Component Amount Notes
Yeast extract 0.1g  
Glucose 0.5g  
K2HPO4 0.3g Potassium phosphate
pH 6.8 ± 0.2 Adjust with 1 M HCl or NaOH
Urea 20g  

Experimental conditions:

Condition Carbon Source Forumla
1 Sodium DL-malate C4H4Na2O5
2 Sodium succinate C4H4Na2O4 · 6H2O
3 Sodium acetate (anhydrous, 99%) C2H3NaO2

Experimental design summary:

  • 4 isolates × 3 conditions × 3 replicates = 36 inoculated tubes
  • 3 uninoculated media blanks (1 per condition) = 3 blank tubes
  • Total: 39 tubes

Materials

Media/reagents:

  • Yeast extract
  • Sodium DL-malate, disodium salt (MW 178.05 g/mol; CAS 676-46-0) — racemic mixture; only the L-form is metabolically active as a TCA cycle intermediate
  • Sodium succinate dibasic hexahydrate (disodium succinate hexahydrate; MW 270.14 g/mol; Sigma-Aldrich Cat. No. S2378; CAS 6106-21-4) — note: hexahydrate form; account for water of crystallization in mass calculations
  • Sodium acetate, anhydrous, 99% (MW 82.03 g/mol, CAS 127-09-3)
  • K2HPO4 (potassium phosphate)
  • CH4N2O (urea)
  • 1M HCl
  • 1M NaOH
  • Sterile deionized water

Equipment:

  • Analytical balance
  • Graduated cylinders or volumetric flasks
  • Magnetic stir bar and stir plate
  • 0.22 μm syringe filter
  • Sterile syringe
  • Sterile collection bottles/flasks
  • Glass culture tubes: DurexTM Borosilicate, disposable, 16 × 150 mm (Cat. No. 47729-580) — ×39 minimum
  • Color-coded stickers for tube labeling
  • Inoculating loop (sterile)
  • Rotating shaker at 15°C (in fridge)
  • Spectrophotometer (OD600)
  • Sterile pipettes and tips
  • 70% ethanol
  • pH strips
  • Lab notebook

1 Pre-experiment preparation

Timeline

Combustion and autoclaving must be completed before media preparation day. Combustion takes several hours including cool-down.

1.1 Combust glassware

Combustion (dry heat sterilization) removes all organic residues and ensures tubes are free of contaminants that could interfere with growth or OD readings.
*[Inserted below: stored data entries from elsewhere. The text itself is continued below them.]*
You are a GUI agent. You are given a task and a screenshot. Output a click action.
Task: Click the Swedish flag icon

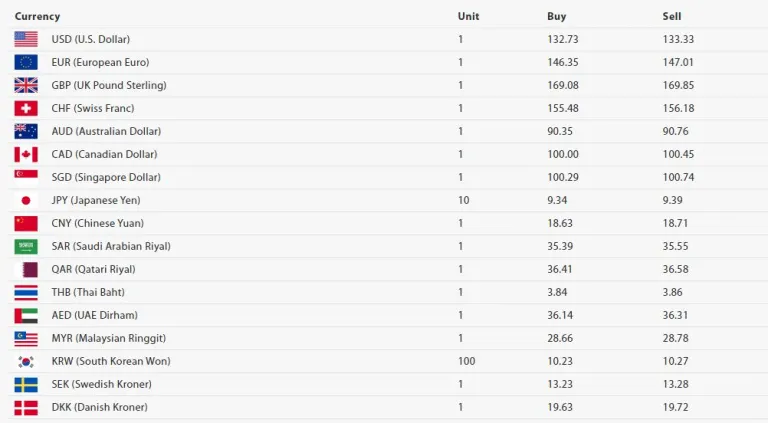26,384
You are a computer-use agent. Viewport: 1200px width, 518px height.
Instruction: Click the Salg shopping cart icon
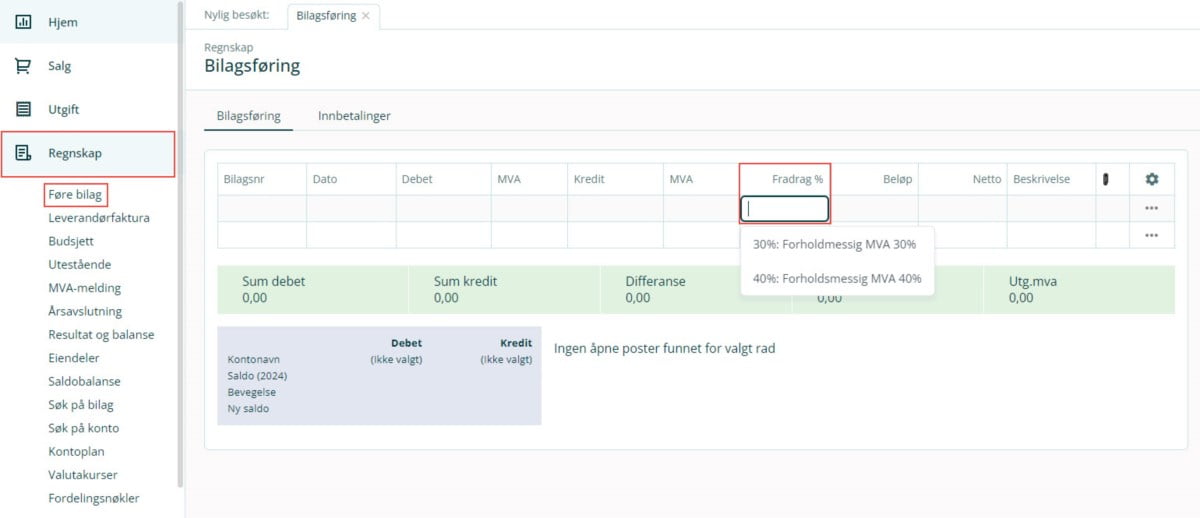pyautogui.click(x=23, y=66)
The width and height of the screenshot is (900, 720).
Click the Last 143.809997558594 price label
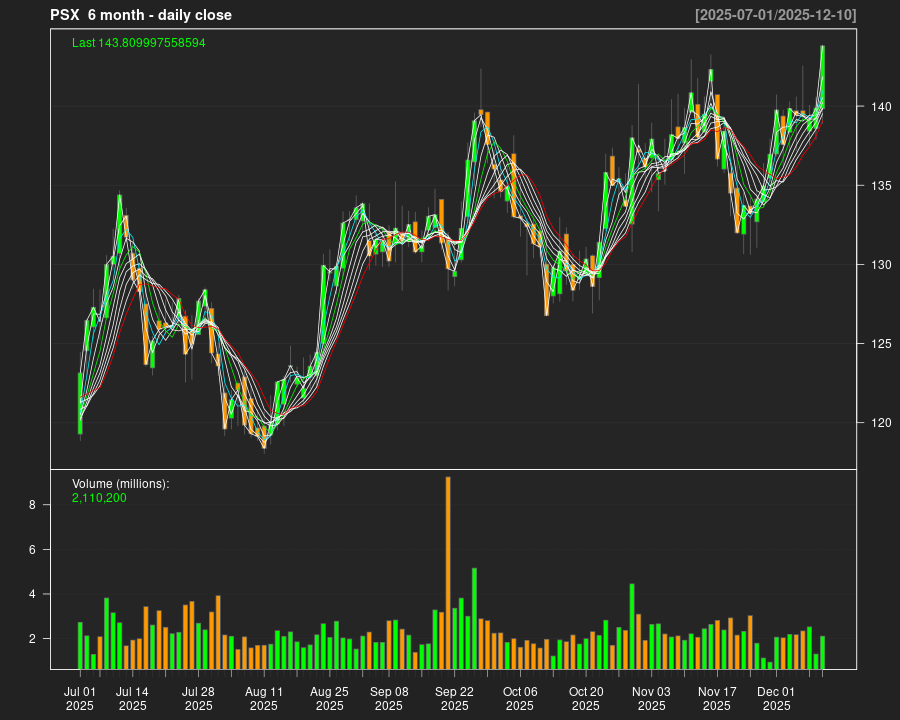tap(138, 43)
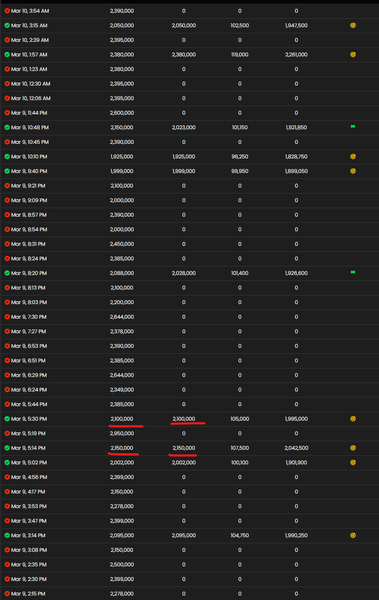Click the green flag icon on Mar 9, 10:48 PM row
This screenshot has height=600, width=379.
(353, 126)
  1. Wrap glass culture tubes (×39 minimum + spares) loosely in aluminum foil
  2. Place in combustion oven
  3. Combust at 450°C for 5 hours
  4. Allow to cool completely inside the oven before removing — do not open door while hot (thermal shock can crack tubes)
  5. Keep tubes wrapped/covered until use

Note

Do not combust any plastic (caps, etc.)

1.2 Autoclave tube closures and other equipment

Autoclave all non-glass items that will contact sterile media or cultures.

Items to autoclave:

  • Tube caps/closures

Procedure:

  1. Wrap or bag each item loosely in aluminum foil — ensure steam can penetrate
  2. Autoclave at 121°C, 15 psi, 15–20 min dry cycle
  3. Allow to dry and cool completely inside autoclave
  4. Store sealed/wrapped until use
  5. Label autoclave tape with date and initials

Note

Disposable items that come pre-sterilized (e.g., syringe filters, pipette tips, microcentrifuge tubes, Falcon tubes) do not need to be autoclaved. The glass culture tubes are combusted (Section 1.1), not autoclaved.


2 Preparing media

Prepare 3 base media (one per carbon source condition) following the same procedure as the original urea-based growth medium protocol, substituting the carbon source as indicated.

2.1 Media formulations

Carbon source concentrations

Concentrations matched on a molar carbon basis to 0.5 g/L glucose (16.67 mmol C/L). Use the sodium salt forms of malate and succinate — biologically equivalent to the free acids but more stable and easier to handle.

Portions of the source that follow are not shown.